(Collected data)

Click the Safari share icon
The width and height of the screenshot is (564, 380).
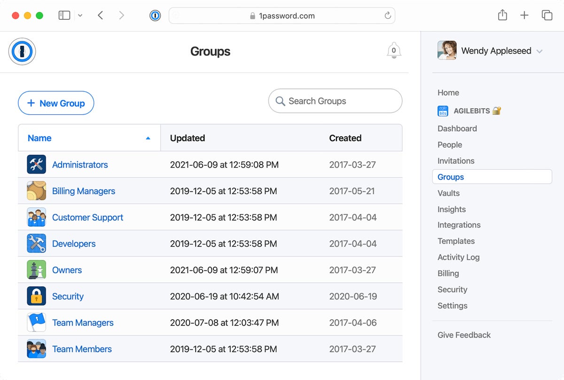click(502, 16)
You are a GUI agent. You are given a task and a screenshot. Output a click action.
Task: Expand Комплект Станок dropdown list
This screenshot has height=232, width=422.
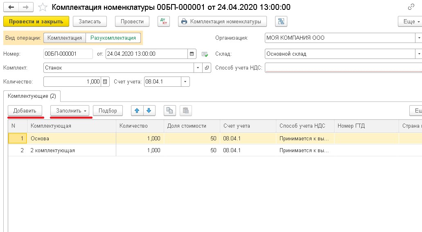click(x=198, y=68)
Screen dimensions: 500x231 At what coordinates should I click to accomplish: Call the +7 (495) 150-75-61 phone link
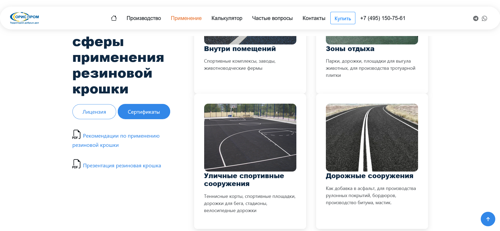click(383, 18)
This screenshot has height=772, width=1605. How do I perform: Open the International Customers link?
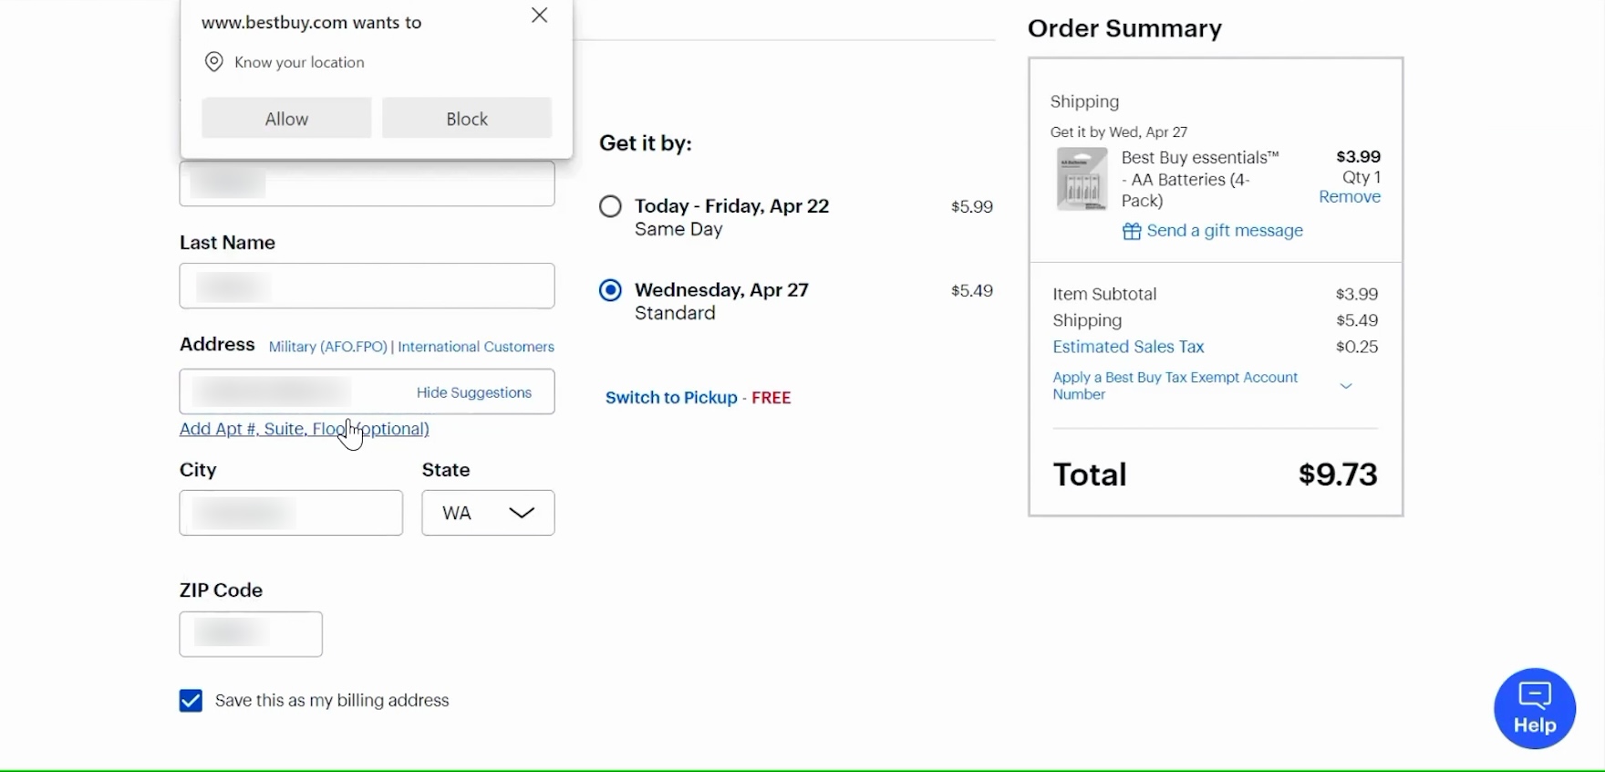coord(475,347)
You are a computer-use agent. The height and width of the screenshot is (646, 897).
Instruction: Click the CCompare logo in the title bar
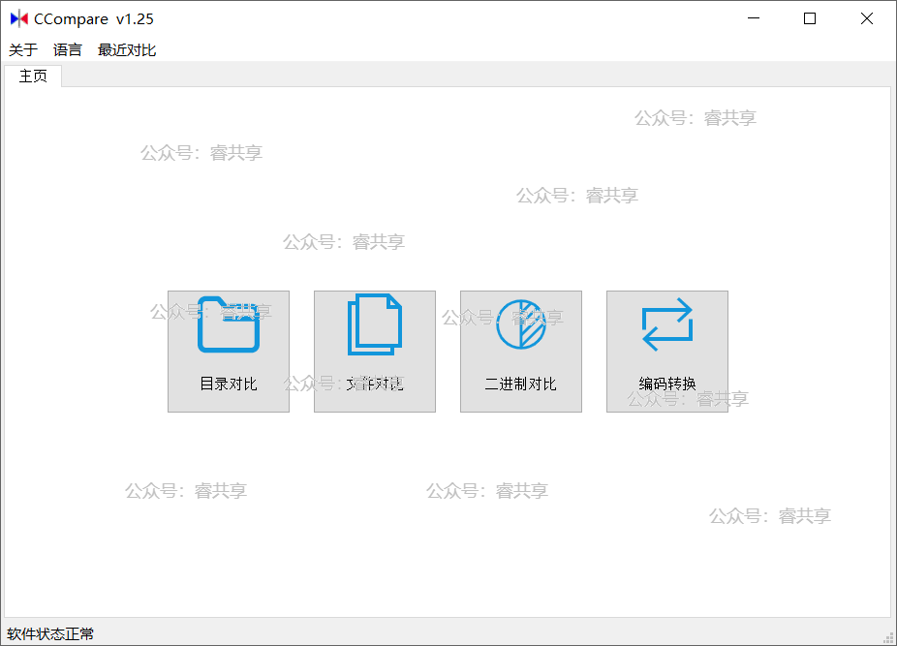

Task directions
Could you write out every line of the material above word for word, leaving out the pictures?

Response
Click the Safari share icon
The width and height of the screenshot is (564, 380).
click(502, 16)
You are a GUI agent. You are given a task and a screenshot. Output a click action.
Task: Expand Комплект Станок dropdown list
This screenshot has height=232, width=422.
click(x=198, y=68)
Screen dimensions: 500x231 At what coordinates should I click to accomplish: Call the +7 (495) 150-75-61 phone link
click(383, 18)
This screenshot has height=772, width=1605. How do I perform: Open the International Customers link?
coord(475,347)
You are a computer-use agent. The height and width of the screenshot is (646, 897).
Instruction: Click the CCompare logo in the title bar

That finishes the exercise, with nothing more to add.